The Pareto Principle, better known as the 80/20 rule, states that not every action yields a proportional benefit. Some actions are more important than others because they result in greater benefits. The secret is knowing what to concentrate on and what to avoid. These key financial indicators can serve as your roadmap moving forward:

1 Focus:

Your 3 bottom lines. There are 3 bottom lines in business, not just one. They are:

  1. Return on Assets (ROA)

  2. Net Profit Before Tax (NPBT)

  3. Operating Cash Flow (OCF)

3 Priorities:

  1. Gross profit (this is your economic engine – not sales revenue!)

  2. Cost of goods sold (your direct costs – do not include direct labor)

  3. Operating expenses (overhead – your fixed expenses)

7 Targeted Objectives:

  1. Salary cap calculation (know when you can afford to add staffing)

  2. Labor efficiency ratios (LER’s – how productive is your labor?)

  3. DuPont formula (combination of 5 financial ratios used to measure management effectiveness)

  4. Days outstanding (Accounts receivable, inventory and accounts payable)

  5. Principal and interest payments

  6. Distributions and disbursements

  7. Taxes paid and taxes due

By tracking these key financial indicators over time you can identify trends in your business and pinpoint your strengths and weaknesses in building and managing your business cash flow.

Building a Foundation: Build on Rock, Not on Sand

There are three fundamental commandments in building and managing your business cash flow:

  1. See the big picture. The one thing no business owner can ever afford is to fool themselves. You must know what’s really happening financially in your business, why it’s happening, and perhaps more importantly what you can do about it.

  2. Keep score and learn how to win. The skillset you want to build is the ability to forecast and quantify every situation. You must know where you’re at any given moment in time, and in which direction you’re moving.

  3. Create a roadmap that will take you from where you’re today to where you want to be tomorrow. You must be able to identify what threatens your survival and avoid problems instead of continually having to solve one problem after another.

Blueprint for Building Your Business: Good Habits Build, Bad Habits Tear Down

If you’re serious about building and managing your cash flow, so that your business foundation is strong enough to sustain the weight of your growth, then here is a checklist of actions you should consider taking:

  • See your business from three perspectives, not just one. 1) Market perspective [your returns], 2) Operational perspective [your management effectiveness], and 3) Funding perspective [your working capital]

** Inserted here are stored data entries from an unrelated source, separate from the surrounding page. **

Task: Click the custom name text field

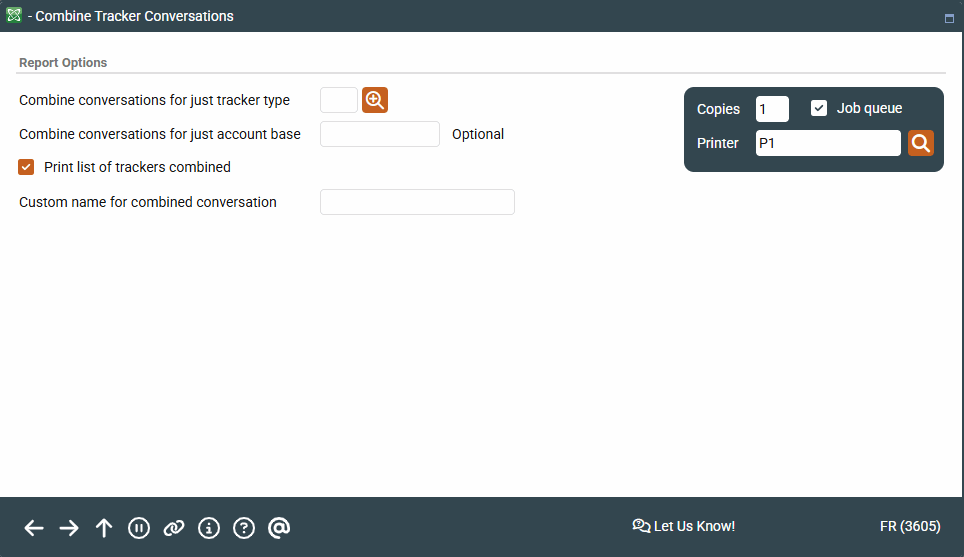Action: (417, 202)
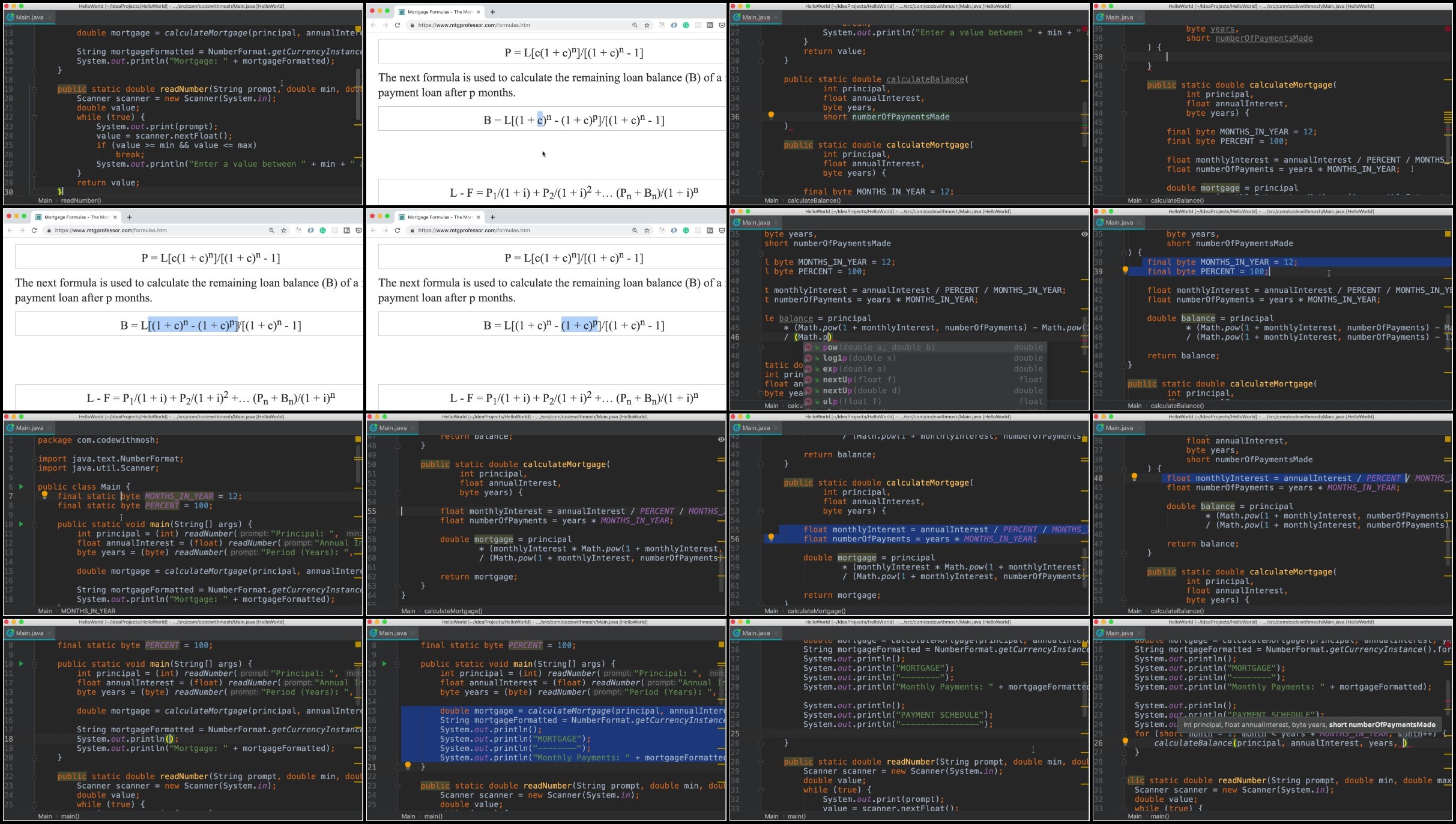
Task: Click the MONTHS_IN_YEAR breadcrumb in the status bar
Action: [88, 611]
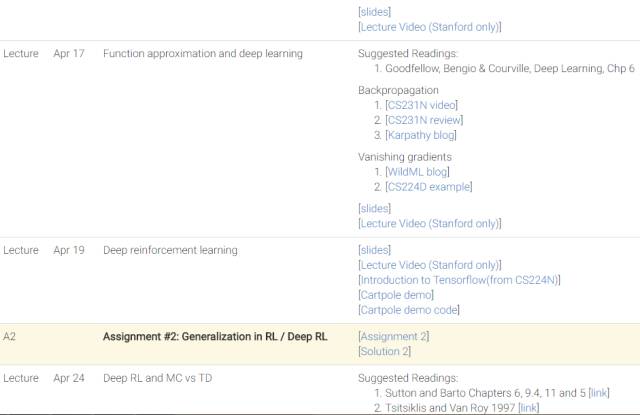Click the Cartpole demo link
This screenshot has width=640, height=415.
(x=396, y=295)
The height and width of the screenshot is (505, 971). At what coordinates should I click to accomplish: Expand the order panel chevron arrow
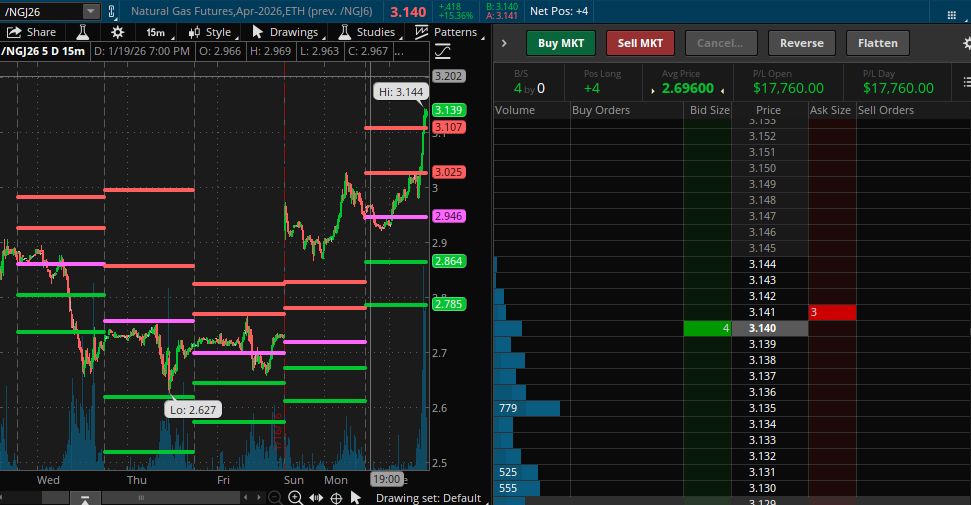coord(504,43)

  • Measure your performance, productivity and profitability, accurately and effectively

  • Develop an inertial guidance system to guide you in navigating your way

  • Learn to speak the language of business, to communicate and understand financial cause and effect relationships

  • Get accurate, complete and timely financial reports

  • Understand the story your numbers are telling you

  • Use your financial information to make smart business decisions about what you need to do. Don’t guess.

Help Yourself: A Collection of Free Resources

Finally, to help businss owners become anchored in financial reality, and build their business cash flow, we have a collection of free resources available for the asking. It can serve as your checklist of actions you need to take. Here is what’s available:

  • Guide to understanding and interpreting financial statements (learn to speak the language of business)

  • Blueprint action checklist (what financial reports are needed and when)

  • Business owner self-test (identifies the strengths and weaknesses of your business)

  • Business health quiz (tells you the current financial health of your business)

  • Cash flow story sample case study (shows you what bankers look for – should be prepared quarterly)

  • 11 milepost numbers (cash and debt drivers to track monthly)

  • Trend analysis table template (key financial indicators over time)

  • Excel templates and editable worksheets (to track your activity)

  • Direct cash flow statement conversion template (this cash flow statement is the one report you really need)

  • 91-page ebook – Running Your Business Like A Business (running a business isn’t the same as producing a product or providing a service)

  • Bibliography (recommended resources – the ones we use)

Our Financial Rhythm Timeline: What Reports We Use and When We Use Them

As a postscript, here is the financial rhythm timeline we use. It’s our ‘what to do and when’ checklist.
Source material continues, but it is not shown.